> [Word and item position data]
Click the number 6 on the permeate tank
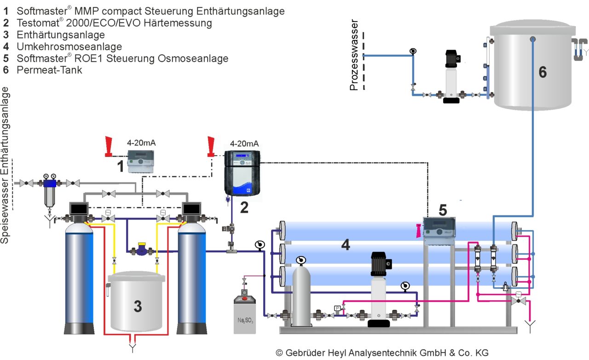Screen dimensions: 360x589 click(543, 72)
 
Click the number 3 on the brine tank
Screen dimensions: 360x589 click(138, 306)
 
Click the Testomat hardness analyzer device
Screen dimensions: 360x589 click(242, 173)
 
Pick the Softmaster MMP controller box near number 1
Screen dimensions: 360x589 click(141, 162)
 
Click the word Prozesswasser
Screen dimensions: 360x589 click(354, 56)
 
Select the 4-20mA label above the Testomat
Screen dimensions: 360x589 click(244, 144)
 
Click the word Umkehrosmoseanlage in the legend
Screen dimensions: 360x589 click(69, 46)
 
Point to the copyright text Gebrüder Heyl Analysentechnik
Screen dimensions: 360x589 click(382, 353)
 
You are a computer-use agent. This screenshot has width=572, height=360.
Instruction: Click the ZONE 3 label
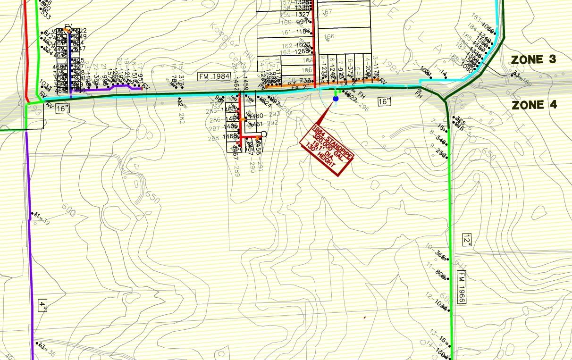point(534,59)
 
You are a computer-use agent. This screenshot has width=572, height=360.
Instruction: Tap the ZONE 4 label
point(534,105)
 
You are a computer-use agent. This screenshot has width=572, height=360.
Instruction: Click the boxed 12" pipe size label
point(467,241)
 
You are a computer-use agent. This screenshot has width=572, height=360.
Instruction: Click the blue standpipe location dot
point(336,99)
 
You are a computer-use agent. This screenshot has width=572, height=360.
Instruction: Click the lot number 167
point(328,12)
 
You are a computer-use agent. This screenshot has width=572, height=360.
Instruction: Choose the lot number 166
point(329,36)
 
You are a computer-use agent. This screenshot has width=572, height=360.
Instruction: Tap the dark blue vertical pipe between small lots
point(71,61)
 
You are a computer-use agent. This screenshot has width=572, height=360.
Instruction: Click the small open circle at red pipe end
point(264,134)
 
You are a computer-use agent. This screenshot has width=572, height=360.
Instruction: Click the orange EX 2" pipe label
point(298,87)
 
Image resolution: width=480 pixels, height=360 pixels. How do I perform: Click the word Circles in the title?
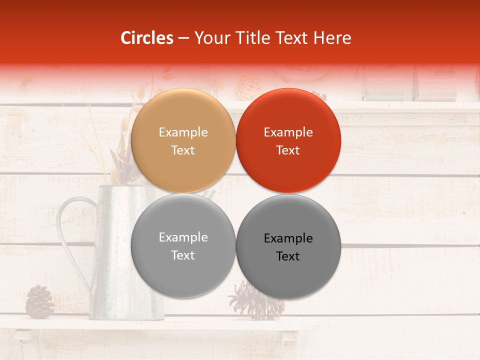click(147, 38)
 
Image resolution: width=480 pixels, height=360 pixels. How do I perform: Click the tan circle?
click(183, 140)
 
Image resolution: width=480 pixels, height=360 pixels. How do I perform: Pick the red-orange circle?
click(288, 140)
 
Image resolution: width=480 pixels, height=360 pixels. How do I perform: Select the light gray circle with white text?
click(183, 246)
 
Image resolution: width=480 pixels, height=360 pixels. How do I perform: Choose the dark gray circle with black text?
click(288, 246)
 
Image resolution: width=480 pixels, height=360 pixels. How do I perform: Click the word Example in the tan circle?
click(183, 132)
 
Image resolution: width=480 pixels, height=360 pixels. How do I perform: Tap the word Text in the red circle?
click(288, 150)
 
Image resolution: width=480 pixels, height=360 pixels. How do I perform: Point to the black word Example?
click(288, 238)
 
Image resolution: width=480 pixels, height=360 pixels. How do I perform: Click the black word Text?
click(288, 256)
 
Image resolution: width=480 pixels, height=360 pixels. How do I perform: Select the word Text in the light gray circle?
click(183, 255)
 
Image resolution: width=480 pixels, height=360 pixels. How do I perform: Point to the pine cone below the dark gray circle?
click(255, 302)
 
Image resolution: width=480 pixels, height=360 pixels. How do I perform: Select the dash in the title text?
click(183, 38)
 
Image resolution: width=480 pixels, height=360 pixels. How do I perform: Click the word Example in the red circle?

> [Short exercise] Rewrite the stretch from the row containing "the title text?" through the end of the rows, replacing "dash" with "hyphen" and leaving everything else unchanged.

> [Exercise answer]
Image resolution: width=480 pixels, height=360 pixels. How do I perform: Select the hyphen in the title text?
click(183, 38)
 
Image resolution: width=480 pixels, height=360 pixels. How do I perform: Click the word Example in the red circle?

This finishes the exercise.